Écrit avec la rigueur et la modestie des grands érudits, rédigé dans une langue claire, élégante et variée, Fortuna est par son objet, sa méthode et ses conclusions l’un des ouvrages les plus stimulants récemment consacrés à la Renaissance. Étayée par une bibliographie fondée sur des sources embrassant tous les types de documents exploitables, l’étude interroge les représentations textuelles et iconographiques de l’allégorie de la fortune, en Italie et en France, entre le milieu du XVe et la fin du XVIe siècle.

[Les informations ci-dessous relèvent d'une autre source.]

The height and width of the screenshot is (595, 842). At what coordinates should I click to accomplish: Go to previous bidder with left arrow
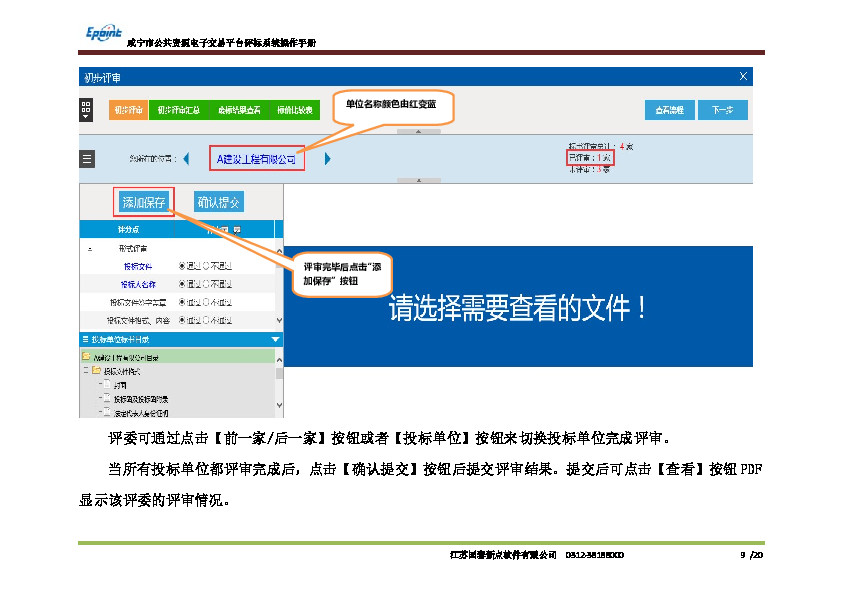[x=186, y=159]
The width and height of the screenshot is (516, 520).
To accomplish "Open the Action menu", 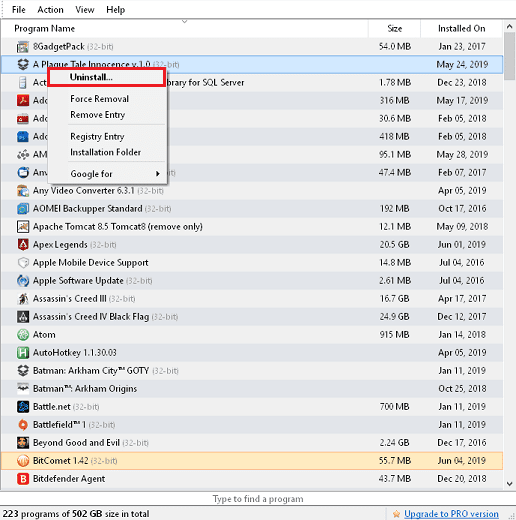I will click(50, 10).
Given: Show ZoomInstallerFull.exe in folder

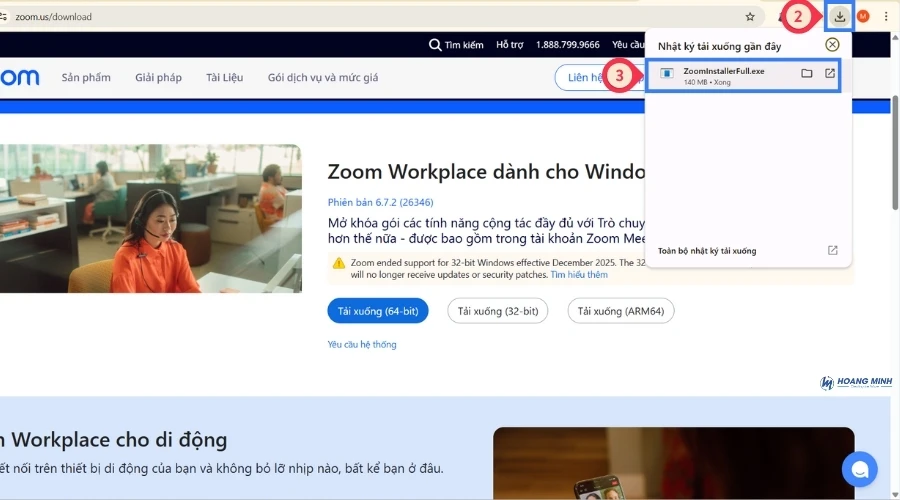Looking at the screenshot, I should pos(807,73).

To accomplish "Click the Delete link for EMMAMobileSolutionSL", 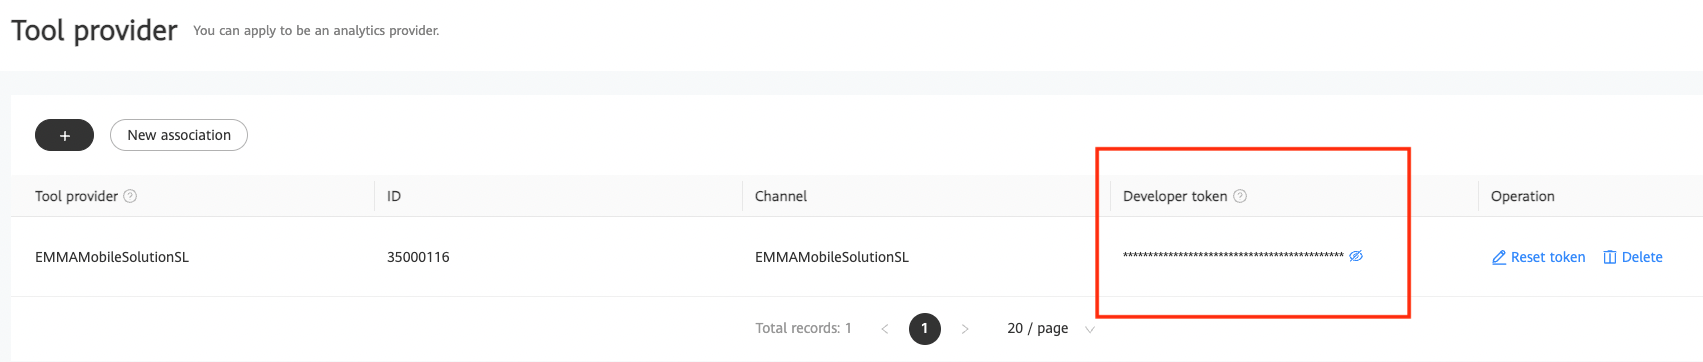I will [x=1642, y=257].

Combinant une approche inspirée par les travaux de Luc De Heusch et de Gilbert Dagron avec une démarche de type iconologique – même si l’auteur se révèle plus proche de Johan Huizinga que d’Aby Warburg, Edgar Wind ou Rudolf Wittkower – qui contextualise toutes les occurrences de l’image avec une remarquable précision, Florence Buttay-Jutier décrasse Fortune du vernis sur-interprétatif et anachronique qui la rendait méconnaissable.

Fortune est, depuis le Ve siècle, déclassée du rang de déesse à celui de simple allégorie morale, dont l’image s’enrichit tout au long du Moyen Âge. Utilisée par philosophes et moralistes pour penser la nécessité et la liberté humaine, elle devient une désignation ironique de la Providence, tout en servant aussi, à partir de Boèce qui est à l’origine de son association avec l’image de la roue, à penser la place de chacun dans la société. Son iconographie ne cesse de se diversifier à partir du XIVe siècle : la bipartition droite/gauche de son vêtement, « stigmates maléfiques de la division et de la duplicité » (p. 74), renvoie à son inconstance, tandis que ses yeux bandés soulignent son rôle providentiel. Un nouveau type représentatif, qui emprunte à Vénus et à Occasion (Kairos), se constitue à la Renaissance sans faire disparaître les précédents : désormais, Fortune peut aussi être une jeune femme nue, souvent aveuglée d’un bandeau, debout sur une sphère et tenant une voile de ses mains ; chauve, elle est néanmoins dotée d’une longue mèche frontale. Dans une étude de 1907, unanimement reprise par la suite, A. Warburg pensait la voir naître avec le blason inventé pour les Rucellai dans les années 1460. Elle apparaît en réalité dès 1443, lors de l’entrée d’Alphonse le Magnanime à Naples : nouvelle, l’allégorie y est alors mal comprise, mais, dans la décennie 1490, elle s’impose à Florence, puis dans le reste de l’Italie. Elle gagne la France durant le premier quart du XVIe siècle ; dès 1568, la nouvelle figure y est considérée comme « triviale et commune ». [End Page 212]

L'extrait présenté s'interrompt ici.